Data for this exercise
|---|
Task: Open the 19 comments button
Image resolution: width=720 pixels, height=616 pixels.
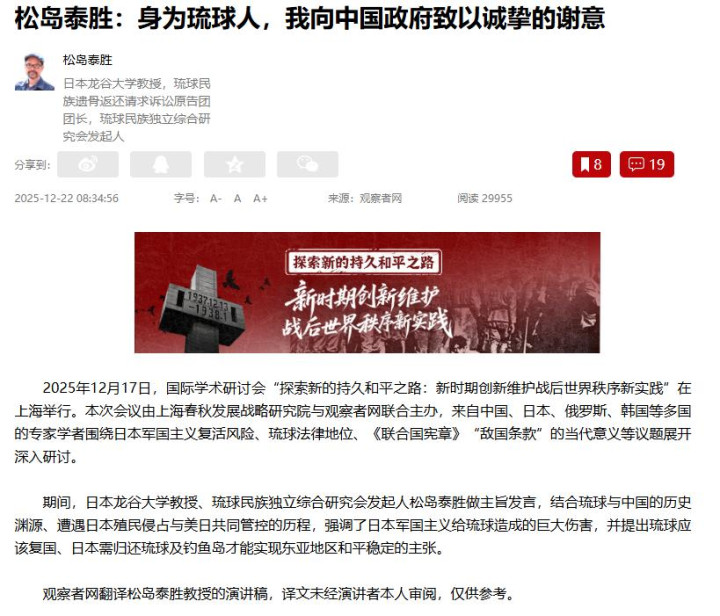Action: point(647,164)
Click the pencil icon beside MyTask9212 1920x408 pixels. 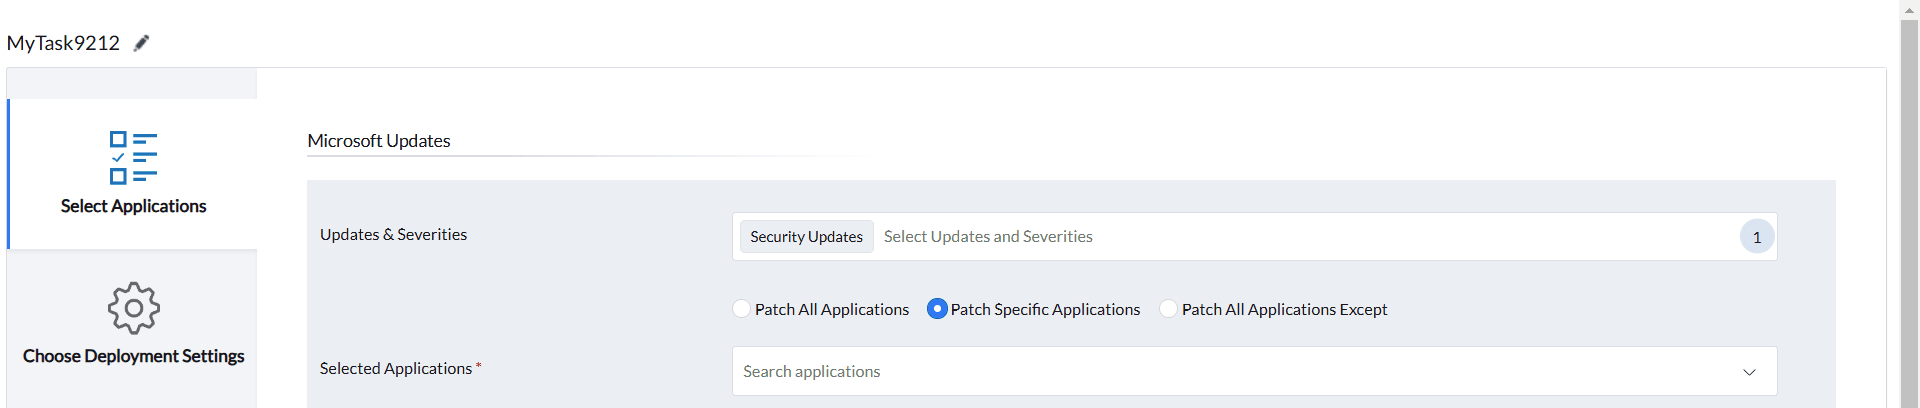tap(142, 43)
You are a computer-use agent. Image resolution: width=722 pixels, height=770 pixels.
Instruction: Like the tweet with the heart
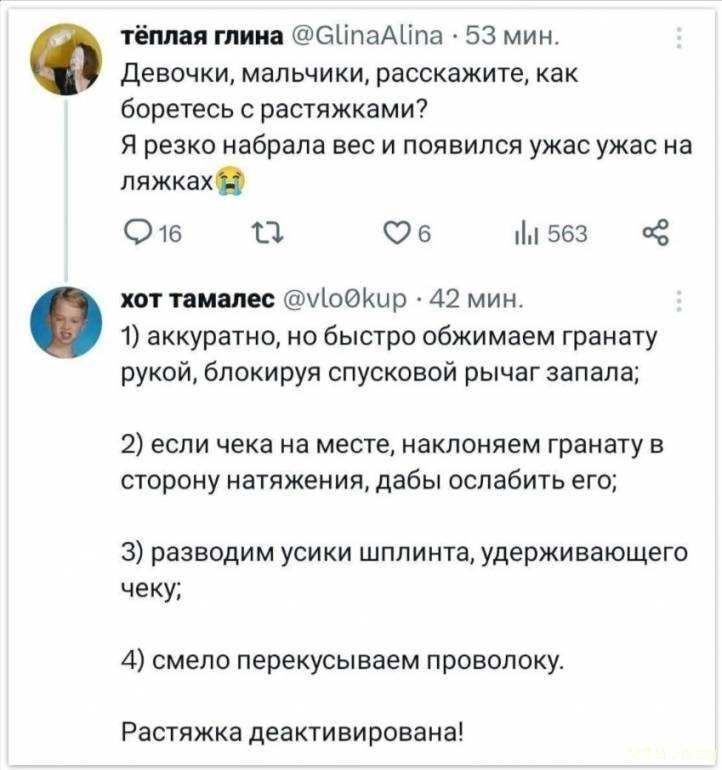(x=396, y=235)
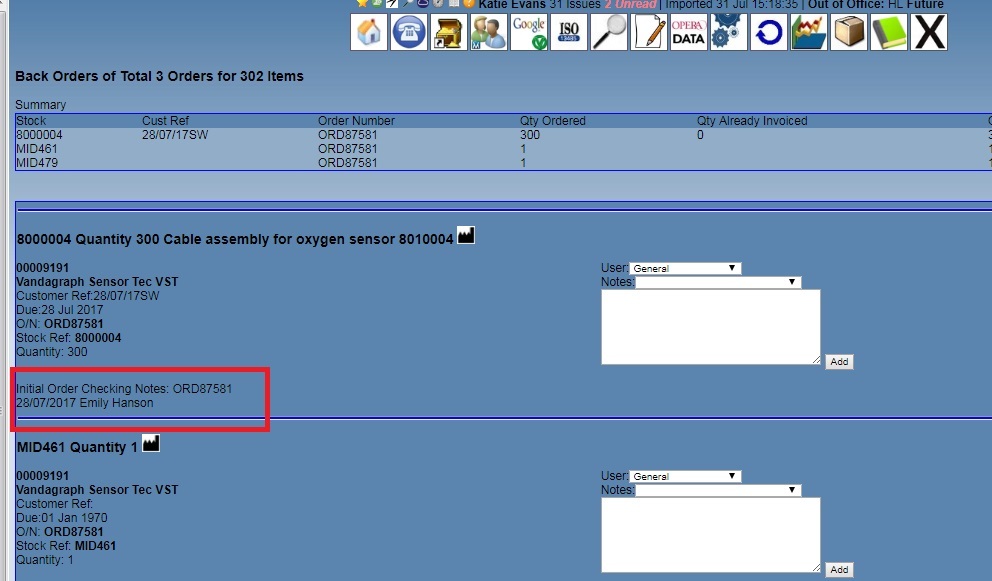Click notes text area for MID461
The height and width of the screenshot is (581, 992).
click(x=710, y=535)
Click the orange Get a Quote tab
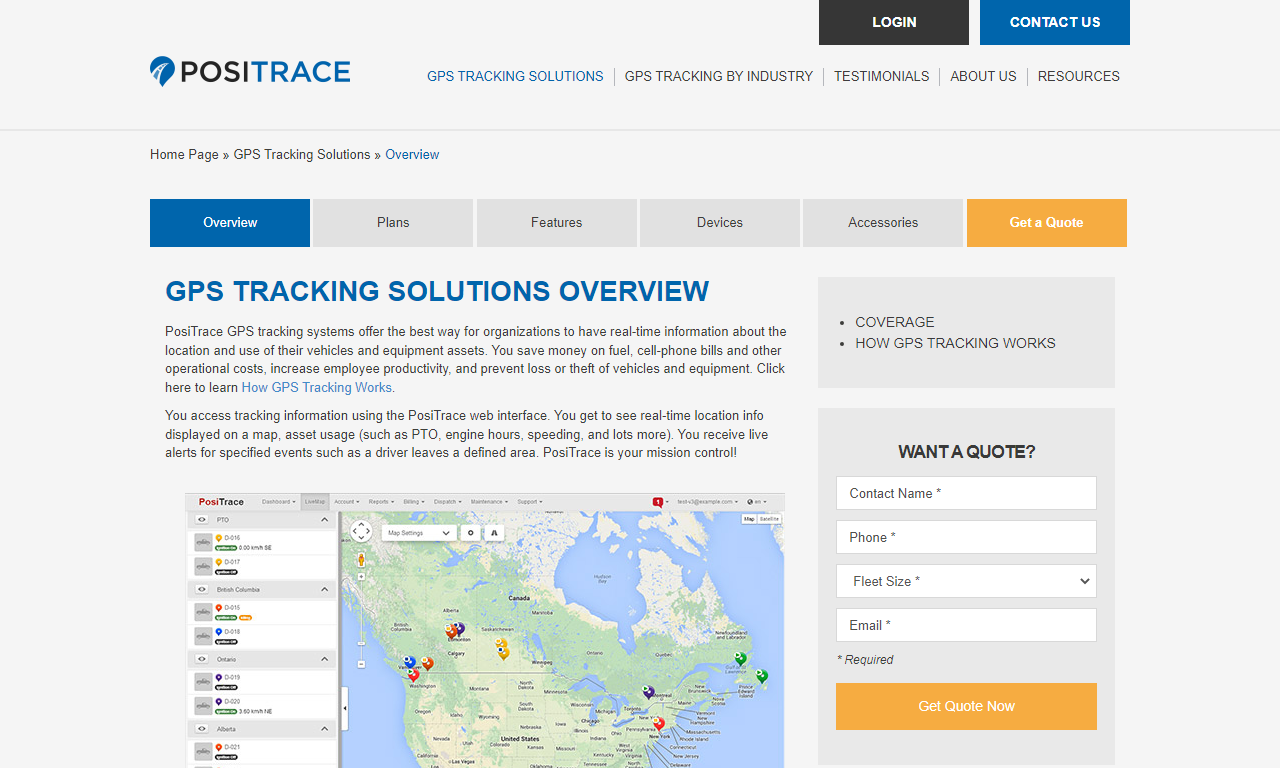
|---|
Task description
Only lines from the one holding "You are a computer-use" through the last line of the entries above are wanted, both ends included, each retyped exactly; no pictures.

Expected answer
You are a computer-use agent. Image resolution: width=722 pixels, height=770 pixels.
Instruction: Like the tweet with the heart
(x=396, y=235)
Click notes text area for MID461
The height and width of the screenshot is (581, 992).
click(x=710, y=535)
Click the orange Get a Quote tab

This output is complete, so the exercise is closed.